So… Back in the day before humans, Tāne had separated his mother Papatuanuku and father Ranginui. He roamed the green forests that covered his mother seeking the feminine element so that he could create humans.
He asked his mother where to look. She told him to go to her pubic region, at Kurawaka, and find the red clay there.
Tāne went to Kurawaka and found the red clay. He formed a woman from the clay and breathed life into her, and she became the first human, Hineahuone.
It’s why our important buildings are painted ochre, from the flow of our mother earth and our ancestral mother’s connecting us all, all the way back.
Now we return our eyes to Ranginui, and the sky we must navigate to get to Papatuanuku’s sister, Matawhero and her red clay that awaits us.
We may or may not return, but our spirits will for Papatuanuku will forever be our Hawaiki.
A pūrākau is a mythopoetic way of encoding real knowledge and understanding that is updated over time and a memorable reliable way to transmit crucial information orally over time.
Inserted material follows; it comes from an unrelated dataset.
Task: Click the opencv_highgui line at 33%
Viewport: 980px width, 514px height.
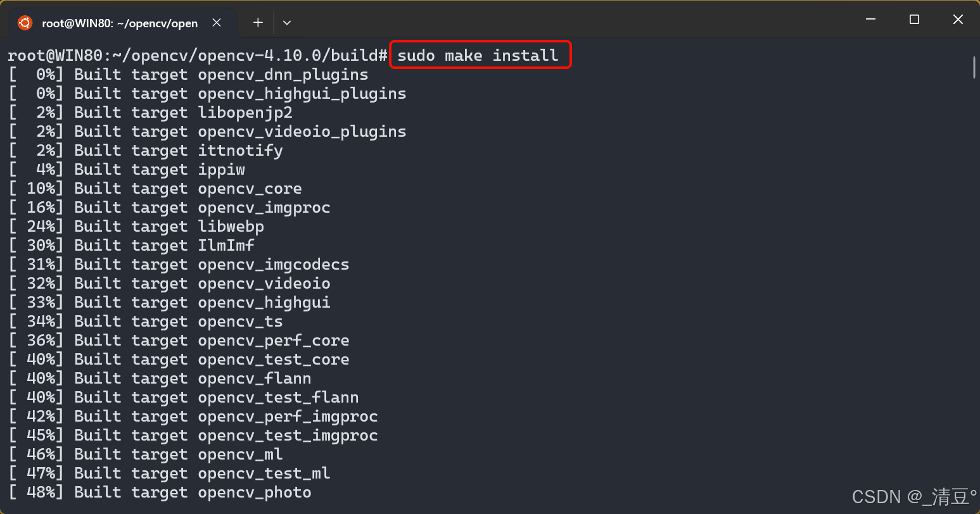Action: click(x=169, y=303)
The tale of Hineahuone and the origin of humans is deeply suggestive in ways we might frame journeys to Matawhero.
For Māori Mother Earth is not all the greenery surrounding us, but the deep red regolith when you dig down a bit. Matawhero, the red planet, call out to us from her red soil, awaiting the missing elements from Tāne and Tangaroa. It also demands that we respect Matawhero and consider her to be more than raw geology might suggest.
This framing also vividly centres the feminine and the aspects of it that traditional space communities are most adverse to, the blood of renewed fertility. This pūrākau encodes the vital importance of our mothers to our very existence, and of our planet to keeping us all alive. By embracing it we can take much healthier attitudes to our wider ecology with us as we venture into space.